I came across this recipe for bean salad but am wondering what the difference is between runner beans and green beans? Are runner beans long and flat? Or am I thinking of broad beans. It's been 3 years since I was in the UK and I'm blanking on this and also trying to guess the US equivalent.

OK, that's weird. It won't let me copy a link to here.

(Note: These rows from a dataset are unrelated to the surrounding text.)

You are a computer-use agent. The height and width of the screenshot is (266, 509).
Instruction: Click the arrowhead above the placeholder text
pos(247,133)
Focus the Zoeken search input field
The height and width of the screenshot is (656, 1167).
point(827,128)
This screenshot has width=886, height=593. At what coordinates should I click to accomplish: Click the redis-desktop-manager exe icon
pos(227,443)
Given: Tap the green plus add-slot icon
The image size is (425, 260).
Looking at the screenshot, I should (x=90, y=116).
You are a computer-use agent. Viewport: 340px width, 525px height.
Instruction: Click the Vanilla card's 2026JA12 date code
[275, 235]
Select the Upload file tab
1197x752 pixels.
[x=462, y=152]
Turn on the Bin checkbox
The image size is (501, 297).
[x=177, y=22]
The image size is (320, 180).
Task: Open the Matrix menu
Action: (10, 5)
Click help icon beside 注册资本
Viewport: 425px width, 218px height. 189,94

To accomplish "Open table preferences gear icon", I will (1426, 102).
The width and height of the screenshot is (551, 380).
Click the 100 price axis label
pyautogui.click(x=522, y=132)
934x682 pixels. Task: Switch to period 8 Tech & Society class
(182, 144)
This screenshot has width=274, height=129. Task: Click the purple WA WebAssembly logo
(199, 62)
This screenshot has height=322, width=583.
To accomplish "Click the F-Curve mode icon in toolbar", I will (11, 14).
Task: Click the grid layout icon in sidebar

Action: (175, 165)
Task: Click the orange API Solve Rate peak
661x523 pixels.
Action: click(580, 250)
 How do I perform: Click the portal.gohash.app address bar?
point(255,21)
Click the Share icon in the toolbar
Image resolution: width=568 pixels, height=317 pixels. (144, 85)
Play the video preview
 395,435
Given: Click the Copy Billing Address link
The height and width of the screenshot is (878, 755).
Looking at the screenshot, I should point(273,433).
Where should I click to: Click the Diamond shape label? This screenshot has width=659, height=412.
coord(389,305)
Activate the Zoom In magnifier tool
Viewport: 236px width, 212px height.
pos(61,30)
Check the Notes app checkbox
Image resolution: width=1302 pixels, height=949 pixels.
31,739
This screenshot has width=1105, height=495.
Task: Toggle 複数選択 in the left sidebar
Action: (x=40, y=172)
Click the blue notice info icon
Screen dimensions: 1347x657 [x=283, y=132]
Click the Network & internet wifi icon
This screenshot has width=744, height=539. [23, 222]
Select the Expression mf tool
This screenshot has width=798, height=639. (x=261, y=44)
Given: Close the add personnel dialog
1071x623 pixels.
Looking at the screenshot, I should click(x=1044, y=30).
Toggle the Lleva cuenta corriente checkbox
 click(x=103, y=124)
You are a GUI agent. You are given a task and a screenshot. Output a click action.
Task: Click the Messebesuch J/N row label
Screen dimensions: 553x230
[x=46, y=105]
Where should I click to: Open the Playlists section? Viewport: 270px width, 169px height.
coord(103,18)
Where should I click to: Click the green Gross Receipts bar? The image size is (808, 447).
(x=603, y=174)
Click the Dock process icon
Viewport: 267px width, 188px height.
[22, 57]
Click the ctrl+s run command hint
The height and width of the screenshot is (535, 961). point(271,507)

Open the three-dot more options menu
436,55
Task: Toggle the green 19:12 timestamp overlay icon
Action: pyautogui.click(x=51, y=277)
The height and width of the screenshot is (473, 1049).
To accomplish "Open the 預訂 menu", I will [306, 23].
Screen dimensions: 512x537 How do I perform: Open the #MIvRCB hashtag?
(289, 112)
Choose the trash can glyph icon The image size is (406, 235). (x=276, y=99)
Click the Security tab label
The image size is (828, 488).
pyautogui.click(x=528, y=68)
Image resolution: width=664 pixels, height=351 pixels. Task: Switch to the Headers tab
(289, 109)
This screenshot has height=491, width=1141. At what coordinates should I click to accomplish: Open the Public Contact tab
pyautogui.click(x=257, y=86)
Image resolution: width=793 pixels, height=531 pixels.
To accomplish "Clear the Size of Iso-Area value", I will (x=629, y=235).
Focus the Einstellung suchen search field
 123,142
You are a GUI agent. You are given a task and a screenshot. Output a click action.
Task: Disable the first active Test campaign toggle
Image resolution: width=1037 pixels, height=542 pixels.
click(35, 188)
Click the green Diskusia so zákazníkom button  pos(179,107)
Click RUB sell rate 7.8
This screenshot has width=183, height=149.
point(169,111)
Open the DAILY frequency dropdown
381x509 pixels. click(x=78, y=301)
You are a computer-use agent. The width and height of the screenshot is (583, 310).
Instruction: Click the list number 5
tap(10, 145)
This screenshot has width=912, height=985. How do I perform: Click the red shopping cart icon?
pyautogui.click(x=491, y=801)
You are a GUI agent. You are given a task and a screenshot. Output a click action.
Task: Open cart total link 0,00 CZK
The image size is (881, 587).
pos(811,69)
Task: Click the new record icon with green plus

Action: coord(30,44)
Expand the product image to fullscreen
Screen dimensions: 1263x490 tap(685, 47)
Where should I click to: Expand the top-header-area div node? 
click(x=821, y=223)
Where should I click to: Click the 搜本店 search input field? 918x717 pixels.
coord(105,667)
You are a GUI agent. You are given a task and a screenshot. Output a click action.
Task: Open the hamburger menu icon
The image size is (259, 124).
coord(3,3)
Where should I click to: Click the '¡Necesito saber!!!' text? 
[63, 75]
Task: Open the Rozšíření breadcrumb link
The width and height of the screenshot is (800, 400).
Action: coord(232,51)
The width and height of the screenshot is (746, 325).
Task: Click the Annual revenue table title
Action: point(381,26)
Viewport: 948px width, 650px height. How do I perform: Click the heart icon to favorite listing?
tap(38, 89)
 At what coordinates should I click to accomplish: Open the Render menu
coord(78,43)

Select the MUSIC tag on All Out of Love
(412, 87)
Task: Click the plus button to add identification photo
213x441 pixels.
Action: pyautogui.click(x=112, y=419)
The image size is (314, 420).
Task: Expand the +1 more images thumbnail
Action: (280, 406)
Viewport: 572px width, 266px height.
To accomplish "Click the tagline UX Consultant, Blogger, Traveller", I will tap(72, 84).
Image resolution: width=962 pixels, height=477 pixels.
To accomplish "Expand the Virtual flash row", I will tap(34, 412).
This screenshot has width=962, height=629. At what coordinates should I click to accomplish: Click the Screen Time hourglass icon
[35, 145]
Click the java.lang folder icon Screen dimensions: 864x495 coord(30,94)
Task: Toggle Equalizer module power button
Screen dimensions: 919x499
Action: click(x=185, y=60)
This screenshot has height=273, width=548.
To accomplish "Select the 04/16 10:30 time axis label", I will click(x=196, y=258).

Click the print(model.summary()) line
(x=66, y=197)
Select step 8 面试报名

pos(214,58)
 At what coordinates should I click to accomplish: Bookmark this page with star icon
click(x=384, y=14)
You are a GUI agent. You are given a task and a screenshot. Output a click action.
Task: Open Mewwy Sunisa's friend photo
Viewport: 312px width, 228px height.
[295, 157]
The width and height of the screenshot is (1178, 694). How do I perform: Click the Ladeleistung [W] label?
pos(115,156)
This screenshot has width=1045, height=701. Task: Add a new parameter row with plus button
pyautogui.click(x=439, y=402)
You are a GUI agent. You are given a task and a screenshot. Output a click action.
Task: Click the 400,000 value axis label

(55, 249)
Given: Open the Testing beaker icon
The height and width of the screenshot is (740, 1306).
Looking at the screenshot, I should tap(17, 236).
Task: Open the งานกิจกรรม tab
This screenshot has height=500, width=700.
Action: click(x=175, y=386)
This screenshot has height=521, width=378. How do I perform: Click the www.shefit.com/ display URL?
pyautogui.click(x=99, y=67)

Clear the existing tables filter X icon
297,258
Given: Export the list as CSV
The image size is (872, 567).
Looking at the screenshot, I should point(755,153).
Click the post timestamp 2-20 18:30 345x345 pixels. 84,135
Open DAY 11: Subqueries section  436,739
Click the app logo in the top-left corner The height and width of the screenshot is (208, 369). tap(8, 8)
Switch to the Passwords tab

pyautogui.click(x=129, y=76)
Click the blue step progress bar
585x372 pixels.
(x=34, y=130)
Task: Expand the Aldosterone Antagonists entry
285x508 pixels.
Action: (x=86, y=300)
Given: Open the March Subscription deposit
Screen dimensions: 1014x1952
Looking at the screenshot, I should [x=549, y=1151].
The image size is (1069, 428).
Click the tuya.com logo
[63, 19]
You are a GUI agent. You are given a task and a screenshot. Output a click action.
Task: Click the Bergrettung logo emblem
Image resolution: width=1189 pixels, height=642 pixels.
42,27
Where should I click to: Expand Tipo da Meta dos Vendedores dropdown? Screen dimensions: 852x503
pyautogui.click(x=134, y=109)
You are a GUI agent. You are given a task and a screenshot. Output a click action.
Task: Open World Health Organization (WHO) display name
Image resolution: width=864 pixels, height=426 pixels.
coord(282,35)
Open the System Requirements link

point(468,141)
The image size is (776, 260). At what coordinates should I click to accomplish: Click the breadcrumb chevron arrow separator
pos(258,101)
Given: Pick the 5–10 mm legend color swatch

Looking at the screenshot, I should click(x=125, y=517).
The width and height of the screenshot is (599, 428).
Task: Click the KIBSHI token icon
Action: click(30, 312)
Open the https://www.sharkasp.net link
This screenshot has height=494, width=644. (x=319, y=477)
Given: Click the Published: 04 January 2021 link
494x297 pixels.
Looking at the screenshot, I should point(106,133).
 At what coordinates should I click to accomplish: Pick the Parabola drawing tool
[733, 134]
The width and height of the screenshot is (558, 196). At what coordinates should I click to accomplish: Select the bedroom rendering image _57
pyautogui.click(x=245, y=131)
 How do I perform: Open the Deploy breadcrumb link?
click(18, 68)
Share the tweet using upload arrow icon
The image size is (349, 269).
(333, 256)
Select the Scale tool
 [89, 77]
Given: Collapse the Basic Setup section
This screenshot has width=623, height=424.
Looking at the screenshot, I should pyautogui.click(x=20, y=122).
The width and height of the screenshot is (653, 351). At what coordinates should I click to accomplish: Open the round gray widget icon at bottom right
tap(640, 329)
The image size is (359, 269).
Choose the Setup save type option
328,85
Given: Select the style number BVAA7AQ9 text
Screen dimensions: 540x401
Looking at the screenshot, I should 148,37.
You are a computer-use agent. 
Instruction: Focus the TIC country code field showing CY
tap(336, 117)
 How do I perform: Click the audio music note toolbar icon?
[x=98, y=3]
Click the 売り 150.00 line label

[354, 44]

It's in The Guardian today - Angela Hartnett's bean salad with goat cheese. I'll try to post a link again later.
When I was 5 years old, my mother always told me that happiness was the key to life. When I went to school, they asked me what I wanted to be when I grew up. I wrote down ‘happy’. They told me I didn’t understand the assignment, and I told them they didn’t understand life. ~ John Lennon


Re: bean salad question
« Reply #1 on: July 22, 2011, 10:32:14 PM »
Runner are the same as green beans or string beans.

Quote
Green beans (American English), also known as French beans and runner beans (British English), are the unripe fruit of any kind of bean, including the yardlong bean, the hyacinth bean, the winged bean, and especially the common bean (Phaseolus vulgaris), whose pods are also usually called string beans in the northeastern United States, but can also be called snap beans.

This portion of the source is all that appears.